Aprendi a compreender e aceitar estas posições graças ao bom senso de um velho padre holandes. Dizia ele existirem duas maneiras de - em nossa tradição cristã-ocidental – considerar a lei:
O modo germânico e o modo latino.
Ao latino apraz elaborar leis, as mais rigorosas e detalhadas possíveis. Mas não tem maiores escrúpulos em seu cumprimento.
Ao anglo-saxão repugna minúcias legais (vide constituições), mas as cumpre estritamente. Diante de dificuldades práticas quer primeiro que se mudem as leis. Adaptam as normas à realidade.
E a realidade muda.
Ora, a Igreja Católica expressa predominantemente a mentalidade latina. Rigor na formulação, laxismo no cumprimento.
Assim se compreende o antipático sacramento da confissão.
A suposição é de que todos somos pecadores. Sem nenhum complexo de inferioridade. É da condição humana. E podemos conviver com isso, pois seremos perdoados tantas vezes quanto quisermos. Já o protestante nórdico terá dificuldades em se aceitar como pecador, infrator da norma. Parco na legislação mas perfeccionista na prática. O católico latino se reconhece fraco, necessitado de perdão, incapaz de se auto justificar.
A lei católica portanto deverá ser interpretada como exigência máxima, um ideal a ser atingido, não como uma linha demarcatória que não deve ser ultrapassada. O ideal seria a sexualidade casta, fiel e responsável. Mesmo que 99% dos fiéis pouco se esforcem para atingir tal perfeição, conquanto saibam que o ideal existe. A lei é uma advertência permanente.

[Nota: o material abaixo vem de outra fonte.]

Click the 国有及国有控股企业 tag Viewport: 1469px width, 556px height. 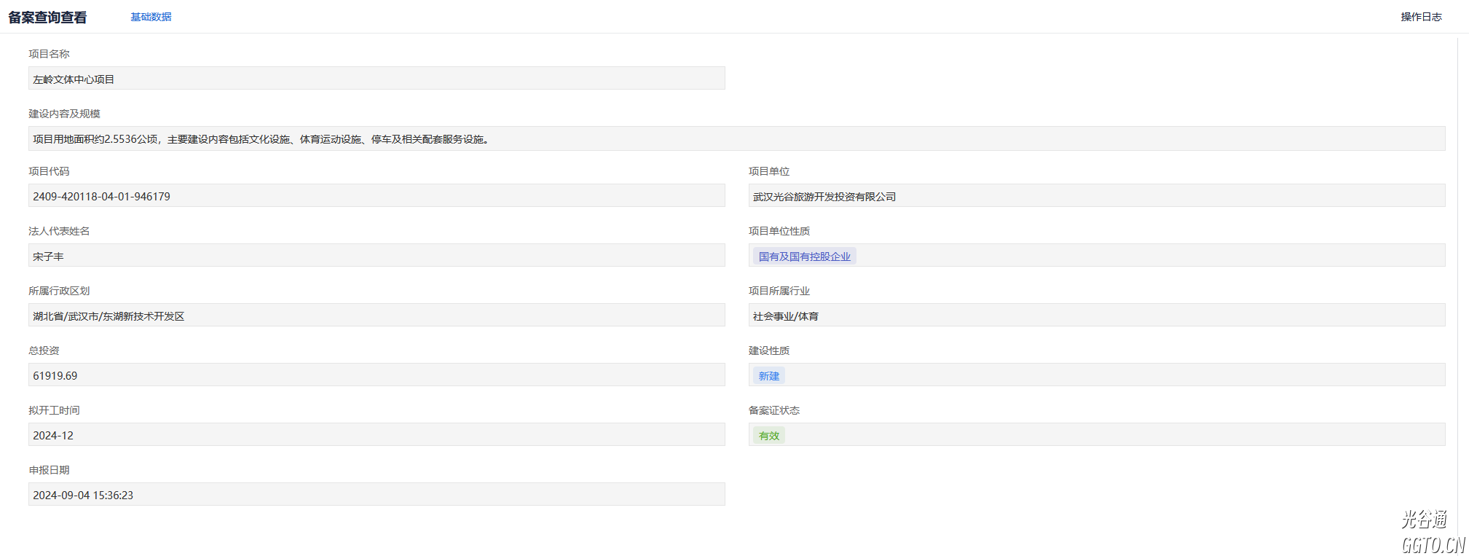pyautogui.click(x=804, y=257)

A consciência de ser pecador e assim carecer de uma maternal misericórdia da divindade, representada pela Igreja, explica a alma do católico latino. Já a luciferiana tentação seria rebelar-se contra a lei, uma vez que não tenho forças para cumpri-la.
O setor atlético se presta aqui para uma analogia. O record da modalidade será exposto como desafio ao competidor, ainda que este esteja longe de poder atingi-lo.
A interpretação usual que se faz da rigidez da lei católica deve pois ser revertida. A Igreja acolhe os pecadores. Os santos são reconhecidos como raras exceções, a serem rigorosamente escrutinados. Mas a missão da Igreja é apontar o ideal de santidade.